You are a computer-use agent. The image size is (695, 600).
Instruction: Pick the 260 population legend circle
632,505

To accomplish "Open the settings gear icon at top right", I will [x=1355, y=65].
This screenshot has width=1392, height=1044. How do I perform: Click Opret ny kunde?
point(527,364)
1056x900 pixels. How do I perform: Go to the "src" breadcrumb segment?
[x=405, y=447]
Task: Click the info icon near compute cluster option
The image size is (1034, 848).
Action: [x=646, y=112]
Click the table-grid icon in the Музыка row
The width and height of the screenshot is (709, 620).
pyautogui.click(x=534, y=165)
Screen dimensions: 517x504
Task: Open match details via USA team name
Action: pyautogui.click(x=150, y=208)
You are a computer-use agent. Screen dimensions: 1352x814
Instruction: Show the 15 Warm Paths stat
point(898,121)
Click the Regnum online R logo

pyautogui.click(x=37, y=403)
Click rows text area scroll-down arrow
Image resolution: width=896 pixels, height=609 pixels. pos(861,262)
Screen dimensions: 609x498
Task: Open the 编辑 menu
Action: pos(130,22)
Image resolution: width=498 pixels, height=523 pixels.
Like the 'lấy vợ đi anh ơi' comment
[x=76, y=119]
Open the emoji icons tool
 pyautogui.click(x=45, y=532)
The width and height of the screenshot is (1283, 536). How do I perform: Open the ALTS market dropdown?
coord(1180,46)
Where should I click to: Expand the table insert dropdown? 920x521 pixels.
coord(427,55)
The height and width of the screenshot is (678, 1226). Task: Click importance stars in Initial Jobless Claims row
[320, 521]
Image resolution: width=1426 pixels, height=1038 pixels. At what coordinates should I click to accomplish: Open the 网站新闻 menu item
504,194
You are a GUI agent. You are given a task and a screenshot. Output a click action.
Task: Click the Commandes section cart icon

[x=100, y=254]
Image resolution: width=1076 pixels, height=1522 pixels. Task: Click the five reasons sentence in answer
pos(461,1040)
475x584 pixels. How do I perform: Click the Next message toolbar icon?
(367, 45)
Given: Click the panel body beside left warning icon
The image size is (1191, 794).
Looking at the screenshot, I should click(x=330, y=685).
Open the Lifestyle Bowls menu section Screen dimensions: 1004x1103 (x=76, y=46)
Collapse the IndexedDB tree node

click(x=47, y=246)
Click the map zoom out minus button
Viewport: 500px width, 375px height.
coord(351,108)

== == ==

Your job is to write out the data exactly as it stands.

▶ **TASK OUTPUT**:
You are a computer-use agent. The image size is (695, 600).
Instruction: Pick the 260 population legend circle
632,505

To accomplish "Open the settings gear icon at top right", I will [x=1355, y=65].
This screenshot has width=1392, height=1044. How do I perform: Click Opret ny kunde?
point(527,364)
1056x900 pixels. How do I perform: Go to the "src" breadcrumb segment?
[x=405, y=447]
Task: Click the info icon near compute cluster option
The image size is (1034, 848).
Action: [x=646, y=112]
Click the table-grid icon in the Музыка row
The width and height of the screenshot is (709, 620).
pyautogui.click(x=534, y=165)
Screen dimensions: 517x504
Task: Open match details via USA team name
Action: pyautogui.click(x=150, y=208)
You are a computer-use agent. Screen dimensions: 1352x814
Instruction: Show the 15 Warm Paths stat
point(898,121)
Click the Regnum online R logo

pyautogui.click(x=37, y=403)
Click rows text area scroll-down arrow
Image resolution: width=896 pixels, height=609 pixels. pos(861,262)
Screen dimensions: 609x498
Task: Open the 编辑 menu
Action: pos(130,22)
Image resolution: width=498 pixels, height=523 pixels.
Like the 'lấy vợ đi anh ơi' comment
[x=76, y=119]
Open the emoji icons tool
 pyautogui.click(x=45, y=532)
The width and height of the screenshot is (1283, 536). How do I perform: Open the ALTS market dropdown?
coord(1180,46)
Where should I click to: Expand the table insert dropdown? 920x521 pixels.
coord(427,55)
The height and width of the screenshot is (678, 1226). Task: Click importance stars in Initial Jobless Claims row
[320, 521]
Image resolution: width=1426 pixels, height=1038 pixels. At what coordinates should I click to accomplish: Open the 网站新闻 menu item
504,194
You are a GUI agent. You are given a task and a screenshot. Output a click action.
Task: Click the Commandes section cart icon

[x=100, y=254]
Image resolution: width=1076 pixels, height=1522 pixels. Task: Click the five reasons sentence in answer
pos(461,1040)
475x584 pixels. How do I perform: Click the Next message toolbar icon?
(367, 45)
Given: Click the panel body beside left warning icon
The image size is (1191, 794).
Looking at the screenshot, I should click(x=330, y=685).
Open the Lifestyle Bowls menu section Screen dimensions: 1004x1103 (x=76, y=46)
Collapse the IndexedDB tree node

click(x=47, y=246)
Click the map zoom out minus button
Viewport: 500px width, 375px height.
coord(351,108)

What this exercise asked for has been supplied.